And what do you know. There one was. We set up the tent really fast and slowly drank water and rested until the sun started setting. Water has never tasted so good before. We felt well enough by then to eat a small dinner. Then we went to bed after a fun night of games and talking.
And that’s the end of the Needles.
We woke the next morning and were on the road by 6:00. We were both completely burnt out and not excited by the idea of hiking at all. We got to Arches before they opened and drove around looking at the park. We hiked Delicate Arch, which was a fun hike, but we both hated it because it felt like we were still reliving our hike from yesterday.
Once we got to the top we were both glad we’d done it.
After that hike I swore off all other hikes for the rest of the trip. We did walk the ten steps to the Sanddune Arch. But mainly we drove around and took pretty pictures out the windows.
We didn’t stay too long. We did, however, demolish an entire bag of red Doritos. And I didn’t even care.
Still we drove around taking more pretty pictures out our windows.
As we were leaving we were both really glad we’d gotten there so early because the line to get into the park was unreal.
A few minutes down the highway we were turning off to head towards Island in the Sky. The road to get there took about thirty years, and when we did get there there weren’t any hikes, which I thought was weird (not that I wanted to do any). We did one that was less than half a mile round trip. Billy had to convince me to even do that much. But it was worth it to see this beauty. The Mesa Arch.

§ Entries shown
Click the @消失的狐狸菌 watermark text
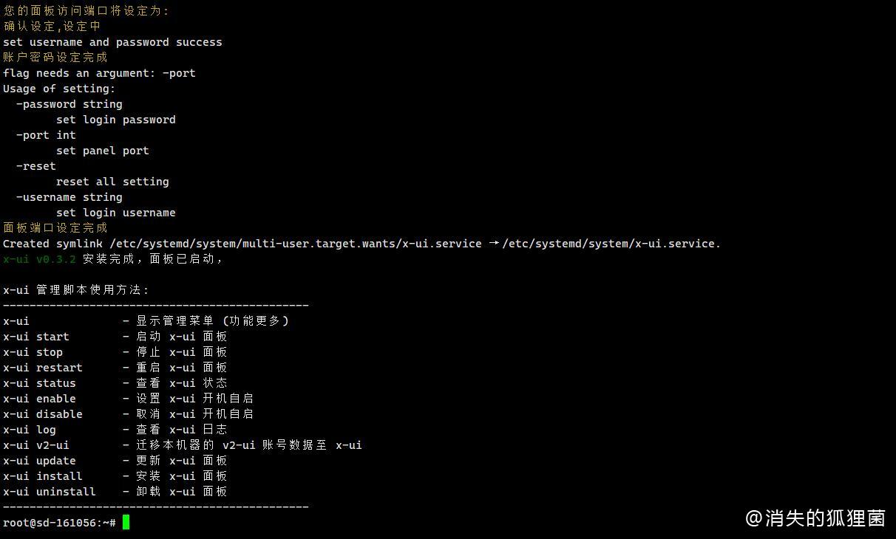Screen dimensions: 896x539 pyautogui.click(x=815, y=518)
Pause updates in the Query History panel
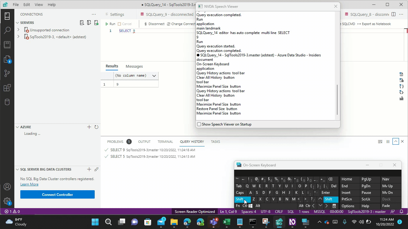Image resolution: width=408 pixels, height=229 pixels. coord(388,141)
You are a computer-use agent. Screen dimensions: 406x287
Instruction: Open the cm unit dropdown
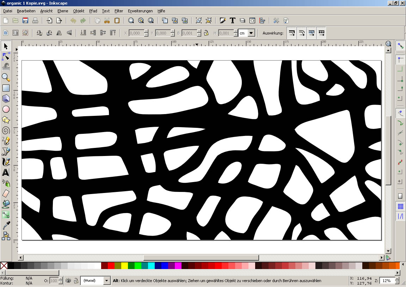tap(251, 33)
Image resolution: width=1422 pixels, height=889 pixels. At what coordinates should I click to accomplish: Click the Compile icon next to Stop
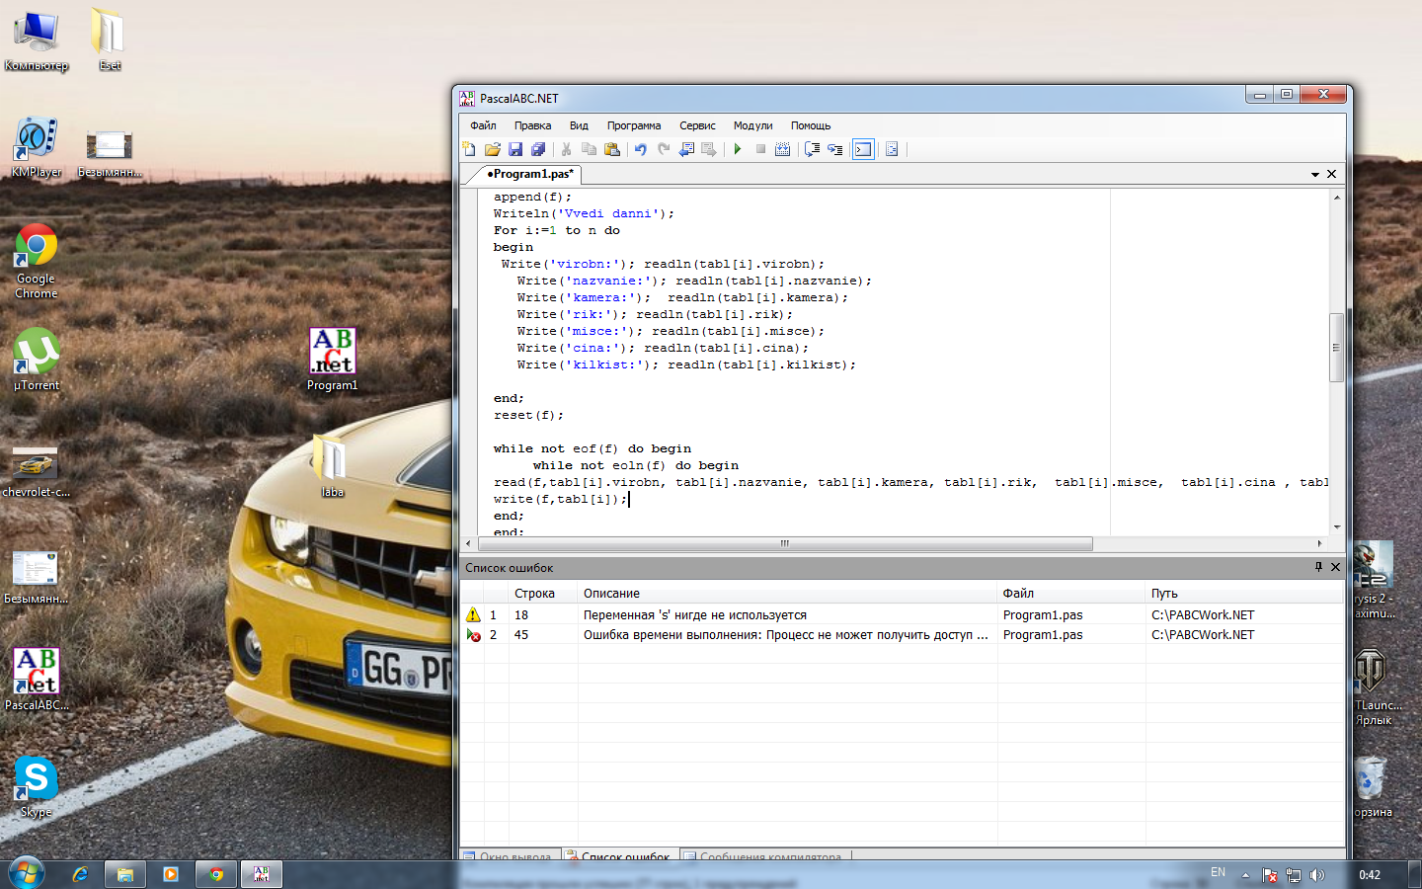coord(782,149)
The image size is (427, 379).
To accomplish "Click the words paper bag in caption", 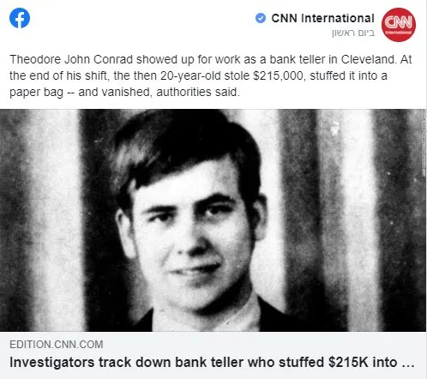I will click(x=36, y=93).
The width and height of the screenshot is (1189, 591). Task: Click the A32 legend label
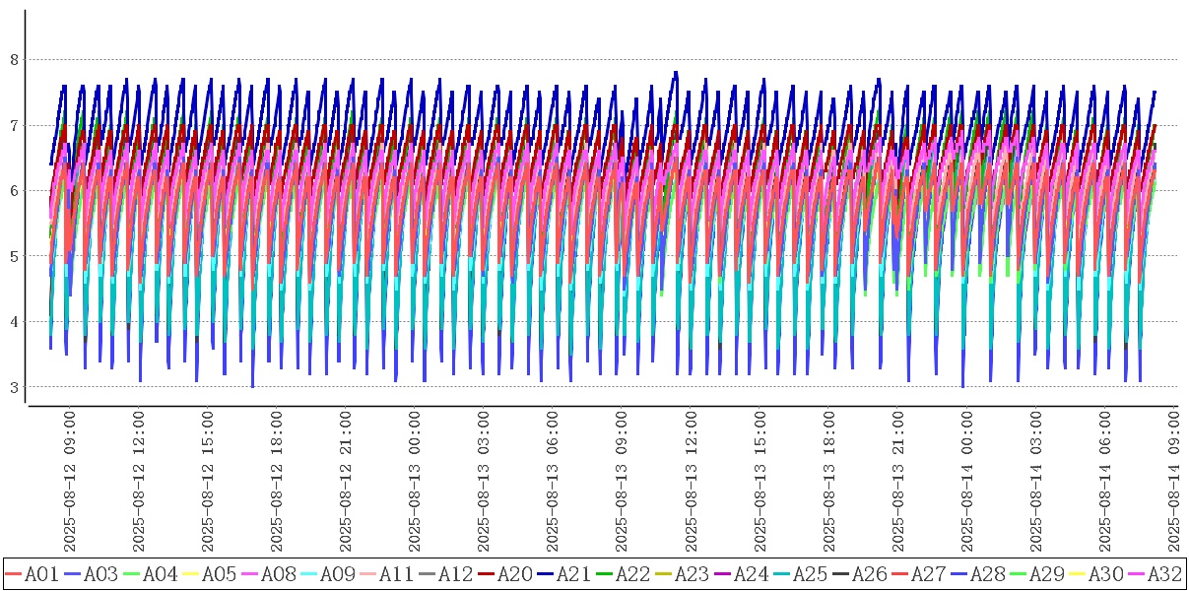coord(1164,573)

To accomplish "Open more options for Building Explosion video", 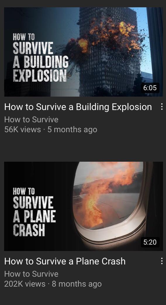I will coord(162,107).
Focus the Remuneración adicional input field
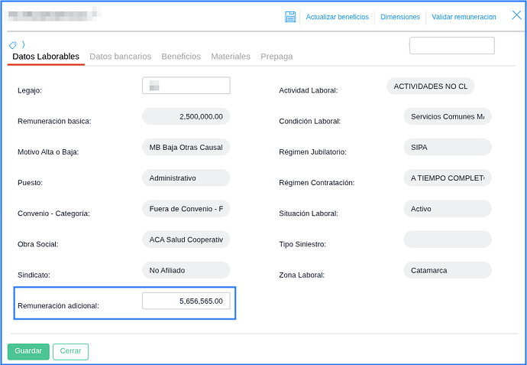This screenshot has width=527, height=365. [x=186, y=301]

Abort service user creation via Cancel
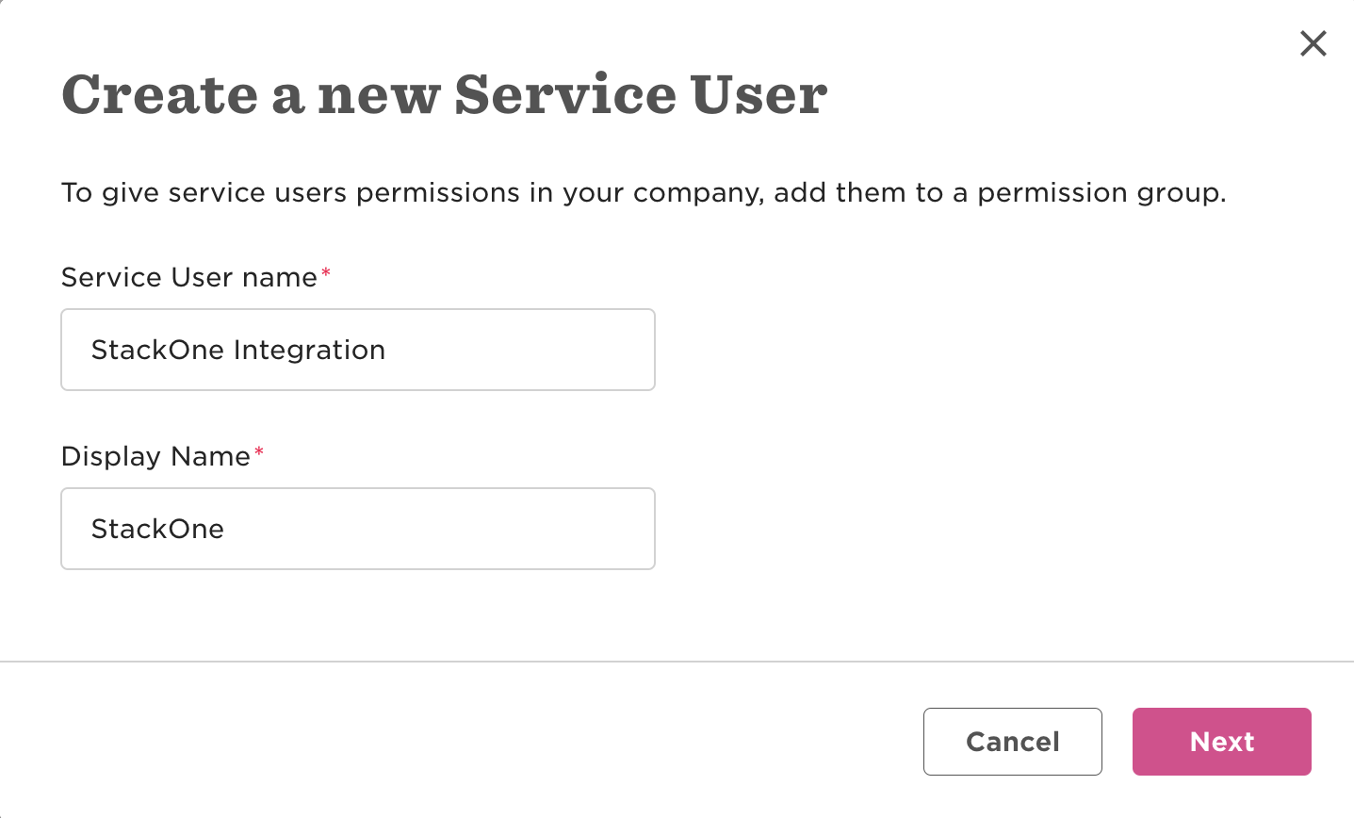pos(1012,742)
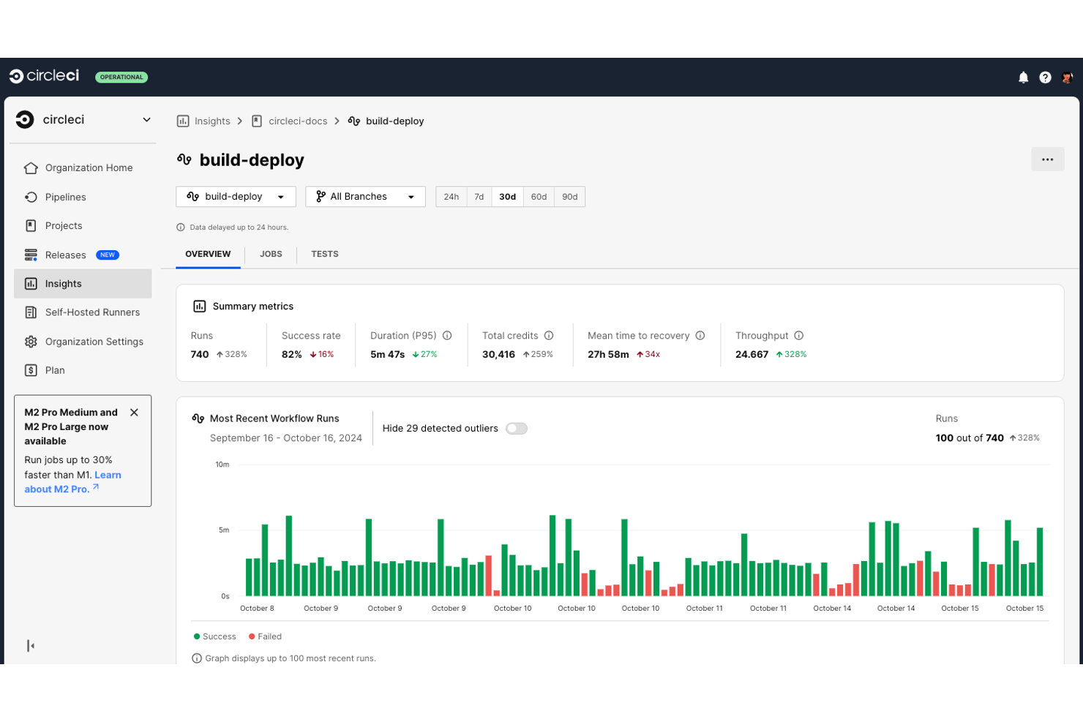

§ Required action
Please carry on the trip account about the Needles, Arches and Island in the Sky, starting right after its last sentence, "The Mesa Arch."

§ Answer to the problem
This part of the park wasn’t my favorite. There wasn’t much to do. All they had were overlooks. Which were pretty, but I think I have to hike it and experience it to really appreciate it.
The views of the never-ending lands full of these canyons were pretty cool though. I thought it looked like the land was decaying, like some nasty bacteria was eating and rotting away the flesh of the earth.
We spent less than an hour there and headed home. The car ride was really fun because we were both kind of going crazy. And then we pulled up to Hillary’s apartment and took the most wonderful showers ever.
So that’s the end of our little southern Utah trip. It’s funny, because while we were still in school I had these grand notions of going to Europe to celebrate both of us graduating. I kept trying to convince Billy because I really wanted to go, but he kept giving me the same answer over and over. “Why would you want to travel half way around the world to see things when we haven’t even seen the things that are only a few hours away from us.”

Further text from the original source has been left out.